Alaska, Connecticut, Delaware, Hawaii, Louisiana, Maine, Mississippi, Missouri, Ohio, Tennessee, Virginia and Wyoming are the only states that have yet to enact an open container law.
States without an open container law have a fixed percentage of National Highway Performance Program (NHPP) and Surface Transportation Block Grant Program (STBGP) funds transferred into the Highway Safety Improvement Program (HSIP). A portion of the penalty funds are transferred to National Highway Traffic Safety Administration (NHTSA), for impaired driving countermeasure programs, and a portion of the funds returned to Federal Highway Administration, for eligible activities.
To date, Connecticut’s total penalty amount for noncompliance is $152.6 million. Connecticut still received that money, but was forced to use it on those safety programs, instead of infrastructure improvements.
Enacting open container legislation would allow the department to use these funds for their intended purpose infrastructure improvements.
“The Department has partaken in numerous workgroups with various organizations including Mothers Against Drunk Driving (MADD) to develop strategies for passage and alternative language,” DOT officials said. “However, no one proposal has met any of the diverse and sometimes irrelevant objections to the proposal. Meanwhile, the Department is required by NHTSA to demonstrate a continued advocacy for this proposal.”
Rep. Roland Lemar, who co-chairs the Transportation Committee, said people generally agree that the open container practice should be prohibited. However, there are some who don’t like the probability of increased police interaction.
“Someone drinking something in the backseat is just another reason to pull you over,” Lemar said.
Lemar said he understands the argument, but still supports making open containers of alcohol in vehicles illegal for “ both the public safety public health benefits in addition to us suffering this penalty.”
The department is also looking to enact a rear seat belt law.
A similar proposal has been submitted to the Transportation Committee for the last five years.

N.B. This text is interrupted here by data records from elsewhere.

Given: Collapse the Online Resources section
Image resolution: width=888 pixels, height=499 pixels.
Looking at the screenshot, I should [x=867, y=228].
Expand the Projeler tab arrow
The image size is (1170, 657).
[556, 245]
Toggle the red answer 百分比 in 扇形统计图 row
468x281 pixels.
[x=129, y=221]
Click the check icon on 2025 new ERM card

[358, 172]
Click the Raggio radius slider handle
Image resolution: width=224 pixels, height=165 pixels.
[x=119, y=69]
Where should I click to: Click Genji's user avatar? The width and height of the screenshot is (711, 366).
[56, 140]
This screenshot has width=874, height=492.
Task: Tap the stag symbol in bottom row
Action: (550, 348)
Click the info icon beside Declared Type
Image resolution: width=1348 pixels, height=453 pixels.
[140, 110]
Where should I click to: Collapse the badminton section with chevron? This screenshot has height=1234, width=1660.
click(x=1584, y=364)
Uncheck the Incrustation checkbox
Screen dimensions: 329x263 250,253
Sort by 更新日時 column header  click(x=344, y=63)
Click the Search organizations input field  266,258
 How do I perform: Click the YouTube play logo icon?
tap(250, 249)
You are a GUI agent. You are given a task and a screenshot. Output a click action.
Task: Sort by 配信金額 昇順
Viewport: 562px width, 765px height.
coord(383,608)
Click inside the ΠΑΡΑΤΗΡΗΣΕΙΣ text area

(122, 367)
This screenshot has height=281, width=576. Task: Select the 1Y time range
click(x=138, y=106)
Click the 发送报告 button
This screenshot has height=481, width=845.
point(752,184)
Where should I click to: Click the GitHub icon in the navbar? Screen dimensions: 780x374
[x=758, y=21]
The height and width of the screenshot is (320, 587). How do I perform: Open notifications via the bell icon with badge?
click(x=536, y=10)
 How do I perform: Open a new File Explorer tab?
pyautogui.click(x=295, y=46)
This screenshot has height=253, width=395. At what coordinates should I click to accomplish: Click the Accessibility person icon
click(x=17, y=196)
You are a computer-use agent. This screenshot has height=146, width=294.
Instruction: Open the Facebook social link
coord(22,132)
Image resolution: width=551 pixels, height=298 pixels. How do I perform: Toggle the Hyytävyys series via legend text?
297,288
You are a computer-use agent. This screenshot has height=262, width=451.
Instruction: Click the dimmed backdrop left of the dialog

Currently, passengers in the back seat or subsequent seating positions behind the front seat can ride unrestrained unless they are under the age of 16 or covered under the child safety seat component of this statute.
In all crashes, back seat lap/shoulder belts are 44% effective in reducing fatalities when compared to unrestrained back seat occupants and in all crashes, back seat lap/shoulder belts are 15% effective in reducing fatalities when compared to back seat lap belts, according to the National Highway Traffic Safety Administration.
“In 1985, Connecticut enacted one of the nation’s first seatbelt laws,” Alec Slatky, director of public and government affairs for AAA Northeast said in prepared testimony last year. “Since then, seat belts have saved thousands of lives in Connecticut and hundreds of thousands of lives across the United States. But Connecticut, once a leader in occupant protection, has fallen behind. Twenty-nine states and the District of Columbia require that all back-seat passengers buckle up; in Connecticut, only those under 16 years old must do so.”
He noted that studies indicate that unbelted rear seat passengers are three times more likely to be killed in a collision, and eight times more likely to be seriously injured than passengers wearing belts.
“According to AAA analysis of the Connecticut Crash Data Repository, more than 50 unbelted rear seat occupants ages 16+ have been killed in Connecticut since 2010, and more than 1700 have been injured, including at least one fatality in every county and at least one injury in more than 150 towns,” he said.
Lemar said he’s personally in favor of both the open container law and rear seatbelts because of the public health and safety benefits.